Republican gubernatorial candidate Mary Fallin wants a thorough review of how the Oklahoma Department of Human Services screens complaints of child abuse and neglect.
Democratic opponent Jari Askins says she would issue an executive order creating a children's cabinet to establish spending priorities for improving the plight of Oklahoma children.
For years, Oklahoma has ranked among the worst states in the nation for its rate of child deaths from abuse and neglect.
Victims such as Kelsey Smith-Briggs and Aja Johnson have become examples for advocates of reform of a child welfare system that has failed to protect dozens of Oklahoma children.
DHS employees responded to multiple reports of child abuse involving Kelsey and Aja, but the two children ultimately were killed.
Report shows problems
A draft report published in June on the deaths or near-deaths of 82 Oklahoma children found DHS had received an average of five complaints per child in the time leading up to the tragedies.
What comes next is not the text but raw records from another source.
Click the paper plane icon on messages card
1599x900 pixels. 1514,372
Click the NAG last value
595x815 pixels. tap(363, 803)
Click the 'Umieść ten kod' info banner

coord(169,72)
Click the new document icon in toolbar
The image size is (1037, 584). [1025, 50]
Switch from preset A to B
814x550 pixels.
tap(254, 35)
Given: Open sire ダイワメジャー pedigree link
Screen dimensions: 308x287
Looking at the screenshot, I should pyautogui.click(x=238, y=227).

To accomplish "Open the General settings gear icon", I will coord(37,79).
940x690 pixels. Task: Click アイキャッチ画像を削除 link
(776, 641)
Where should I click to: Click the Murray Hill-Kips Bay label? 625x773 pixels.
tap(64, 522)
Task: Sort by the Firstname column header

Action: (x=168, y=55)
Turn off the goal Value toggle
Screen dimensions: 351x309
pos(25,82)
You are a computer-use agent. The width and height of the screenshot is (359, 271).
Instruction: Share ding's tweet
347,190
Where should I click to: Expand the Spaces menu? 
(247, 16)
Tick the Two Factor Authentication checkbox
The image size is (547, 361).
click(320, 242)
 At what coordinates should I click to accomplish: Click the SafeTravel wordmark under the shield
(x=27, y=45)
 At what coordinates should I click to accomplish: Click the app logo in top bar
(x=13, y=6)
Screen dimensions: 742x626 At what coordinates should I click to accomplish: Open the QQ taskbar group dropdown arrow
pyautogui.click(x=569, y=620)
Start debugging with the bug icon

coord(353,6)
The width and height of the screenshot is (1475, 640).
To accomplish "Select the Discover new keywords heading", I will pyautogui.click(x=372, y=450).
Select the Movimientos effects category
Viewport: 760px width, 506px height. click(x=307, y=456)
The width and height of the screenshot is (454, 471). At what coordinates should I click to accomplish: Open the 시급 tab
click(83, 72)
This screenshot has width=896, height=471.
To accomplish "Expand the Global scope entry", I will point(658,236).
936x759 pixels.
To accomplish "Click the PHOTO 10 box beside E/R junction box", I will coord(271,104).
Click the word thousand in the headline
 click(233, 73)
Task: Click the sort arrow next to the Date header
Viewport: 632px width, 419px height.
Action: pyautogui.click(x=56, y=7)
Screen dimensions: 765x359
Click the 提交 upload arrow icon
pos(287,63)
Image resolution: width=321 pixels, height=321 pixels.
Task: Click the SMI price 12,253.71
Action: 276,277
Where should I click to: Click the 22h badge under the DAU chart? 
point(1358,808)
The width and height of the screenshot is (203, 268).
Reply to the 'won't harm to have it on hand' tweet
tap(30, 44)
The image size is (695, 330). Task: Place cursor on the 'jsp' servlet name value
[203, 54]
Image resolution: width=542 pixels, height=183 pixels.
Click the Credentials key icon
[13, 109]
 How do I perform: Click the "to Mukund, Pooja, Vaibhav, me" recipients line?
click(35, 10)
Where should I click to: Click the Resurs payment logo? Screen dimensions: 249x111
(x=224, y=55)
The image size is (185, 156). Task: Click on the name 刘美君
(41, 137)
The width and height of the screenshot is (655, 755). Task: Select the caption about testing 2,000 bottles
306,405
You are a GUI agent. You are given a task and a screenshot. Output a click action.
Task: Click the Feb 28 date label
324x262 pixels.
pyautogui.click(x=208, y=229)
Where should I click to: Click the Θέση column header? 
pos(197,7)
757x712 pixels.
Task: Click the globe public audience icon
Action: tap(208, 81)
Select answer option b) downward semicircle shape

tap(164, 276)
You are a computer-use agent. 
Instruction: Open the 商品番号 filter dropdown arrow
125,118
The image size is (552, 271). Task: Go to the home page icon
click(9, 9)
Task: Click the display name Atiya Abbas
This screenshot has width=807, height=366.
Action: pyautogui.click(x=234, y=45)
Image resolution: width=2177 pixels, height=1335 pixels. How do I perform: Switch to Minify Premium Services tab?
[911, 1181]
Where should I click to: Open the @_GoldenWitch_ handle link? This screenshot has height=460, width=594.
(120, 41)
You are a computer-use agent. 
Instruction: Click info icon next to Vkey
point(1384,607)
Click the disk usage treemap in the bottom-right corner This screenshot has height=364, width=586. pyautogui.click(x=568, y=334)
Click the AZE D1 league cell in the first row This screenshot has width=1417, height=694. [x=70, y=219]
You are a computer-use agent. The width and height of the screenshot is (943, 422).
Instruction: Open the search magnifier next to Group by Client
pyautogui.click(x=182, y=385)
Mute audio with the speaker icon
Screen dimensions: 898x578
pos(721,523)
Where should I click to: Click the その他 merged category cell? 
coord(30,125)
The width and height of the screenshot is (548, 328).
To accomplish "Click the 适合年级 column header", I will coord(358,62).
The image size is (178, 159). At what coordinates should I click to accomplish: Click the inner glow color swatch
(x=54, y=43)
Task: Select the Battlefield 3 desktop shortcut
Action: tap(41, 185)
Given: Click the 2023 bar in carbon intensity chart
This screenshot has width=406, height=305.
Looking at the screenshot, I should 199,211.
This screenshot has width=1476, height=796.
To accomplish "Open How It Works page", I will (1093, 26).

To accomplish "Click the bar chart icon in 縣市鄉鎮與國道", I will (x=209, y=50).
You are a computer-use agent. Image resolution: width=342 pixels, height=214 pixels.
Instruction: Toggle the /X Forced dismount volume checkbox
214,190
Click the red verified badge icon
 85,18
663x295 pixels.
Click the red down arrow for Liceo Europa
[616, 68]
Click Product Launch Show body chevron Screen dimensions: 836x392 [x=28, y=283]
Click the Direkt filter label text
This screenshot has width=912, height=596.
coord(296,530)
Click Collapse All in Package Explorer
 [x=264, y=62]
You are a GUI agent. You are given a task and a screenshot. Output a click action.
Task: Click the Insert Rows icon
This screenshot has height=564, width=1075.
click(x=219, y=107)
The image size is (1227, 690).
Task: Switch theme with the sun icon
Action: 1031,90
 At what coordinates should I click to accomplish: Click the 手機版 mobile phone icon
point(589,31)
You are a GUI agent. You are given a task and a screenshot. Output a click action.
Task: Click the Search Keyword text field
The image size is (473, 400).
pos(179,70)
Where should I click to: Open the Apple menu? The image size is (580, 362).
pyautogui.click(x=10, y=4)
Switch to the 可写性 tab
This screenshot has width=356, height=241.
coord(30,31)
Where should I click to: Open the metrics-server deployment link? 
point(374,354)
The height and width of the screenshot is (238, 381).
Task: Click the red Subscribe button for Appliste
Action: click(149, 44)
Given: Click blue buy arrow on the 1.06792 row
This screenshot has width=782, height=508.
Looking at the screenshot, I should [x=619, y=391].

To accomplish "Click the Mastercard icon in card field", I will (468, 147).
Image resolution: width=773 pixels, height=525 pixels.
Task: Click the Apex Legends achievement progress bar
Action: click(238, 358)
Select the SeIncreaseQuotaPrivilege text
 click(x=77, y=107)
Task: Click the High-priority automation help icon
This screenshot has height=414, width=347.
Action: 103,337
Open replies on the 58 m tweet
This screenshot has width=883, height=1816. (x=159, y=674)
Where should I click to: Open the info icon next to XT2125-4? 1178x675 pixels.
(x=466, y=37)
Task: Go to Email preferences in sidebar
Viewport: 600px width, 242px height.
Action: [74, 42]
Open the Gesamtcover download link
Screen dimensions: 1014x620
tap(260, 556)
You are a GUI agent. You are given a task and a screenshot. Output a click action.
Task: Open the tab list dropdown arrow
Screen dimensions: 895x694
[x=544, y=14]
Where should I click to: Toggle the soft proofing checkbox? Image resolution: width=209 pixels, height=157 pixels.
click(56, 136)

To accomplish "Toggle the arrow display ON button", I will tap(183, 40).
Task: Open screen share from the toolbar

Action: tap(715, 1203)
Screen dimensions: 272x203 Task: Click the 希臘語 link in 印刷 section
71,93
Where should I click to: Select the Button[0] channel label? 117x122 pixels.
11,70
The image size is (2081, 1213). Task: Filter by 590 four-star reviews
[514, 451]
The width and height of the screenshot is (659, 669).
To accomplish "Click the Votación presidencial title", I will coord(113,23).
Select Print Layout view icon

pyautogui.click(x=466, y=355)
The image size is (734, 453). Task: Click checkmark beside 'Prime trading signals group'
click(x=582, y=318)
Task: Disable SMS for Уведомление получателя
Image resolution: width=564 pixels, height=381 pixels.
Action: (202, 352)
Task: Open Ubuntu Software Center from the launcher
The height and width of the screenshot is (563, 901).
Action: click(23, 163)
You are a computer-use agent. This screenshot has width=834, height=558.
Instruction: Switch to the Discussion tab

Many of the complaints had been screened out as not meeting the criteria for investigation.
Treatment of children in Oklahoma's child welfare system has been described as "incomprehensible, unimaginable, outrageous and immoral" by a child welfare specialist retained by a national child advocacy group that is suing DHS in Tulsa federal court.
How to address the lawsuit and Oklahoma's child welfare problems will be among the most serious issues facing Oklahoma's next governor.
"We've got to figure out how to resolve the lawsuit," Askins said. "It's not a matter of getting out of court. It's a matter of doing the right things in the state so that there are no grounds for future lawsuits. ... These kinds of allegations are a black eye on the state, and we must reach the point where the black eye no longer exists."
Fallin agrees the state's focus regarding the lawsuit should be on "fixing our child welfare system and creating an environment where we aren't leading the nation in child abuse statistics."
"It's unfortunate that the state now has to spend money on lawyers and legal fees rather than on caseworkers and child services," Fallin said.
"But in the long run, it's not about winning or losing a lawsuit. It's about protecting our children, and that should be our main priority."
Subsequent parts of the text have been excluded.